Seletiva do Mundial abre ciclo paralímpico do halterofilismo

O ciclo paralímpico de Paris (França) já começou. Menos de um mês após o fim da Paralimpíada de Tóquio (Japão), os calendários do tênis em cadeira de rodas e da paracanoagem foram retomados com os respectivos campeonatos mundiais. Entre 28 de novembro e 5 de dezembro, na cidade de Batumi (Geórgia), será a vez do halterofilismo.

A delegação brasileira na competição será definida no próximo dia 13, em uma seletiva no Centro de Treinamento Paralímpico, em São Paulo. Podem participar atletas situados até a 25ª colocação do ranking mundial da categoria que disputam. No halterofilismo paralímpico, os competidores são divididos por peso e não conforme a deficiência de cada um.

Segundo Valdecir Lopes, técnico da seleção brasileira da modalidade, os atletas terão de atingir, na seletiva, ao menos o equivalente à 12ª marca do mundo na respectiva categoria para se credenciarem à competição na Geórgia. A comissão técnica espera levar até 26 halterofilistas ao torneio: dez homens, dez mulheres e seis representantes na disputa de juniores (até 20 anos), que ocorre simultaneamente ao evento adulto.

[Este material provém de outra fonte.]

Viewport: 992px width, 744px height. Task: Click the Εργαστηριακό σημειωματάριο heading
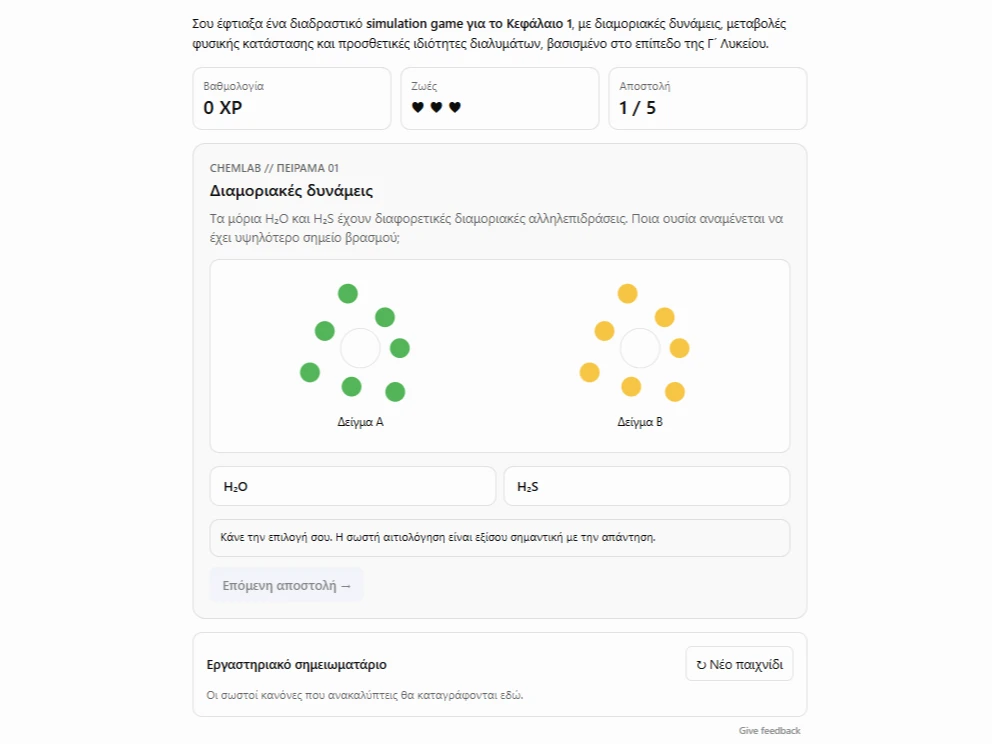click(296, 664)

A expectativa é que os sete atletas que competiram no Japão também disputem o Mundial: Ailton de Souza (até 80 quilos), Bruno Carra (até 54 quilos), Evânio Rodrigues (até 88 quilos), João Maria França (até 49 quilos), Lara Aparecida (até 41 quilos), Mariana D’Andrea (até 73 quilos) e Tayana Medeiros (até 86 quilos). Por já terem marcas recentes, eles não precisarão disputar a seletiva.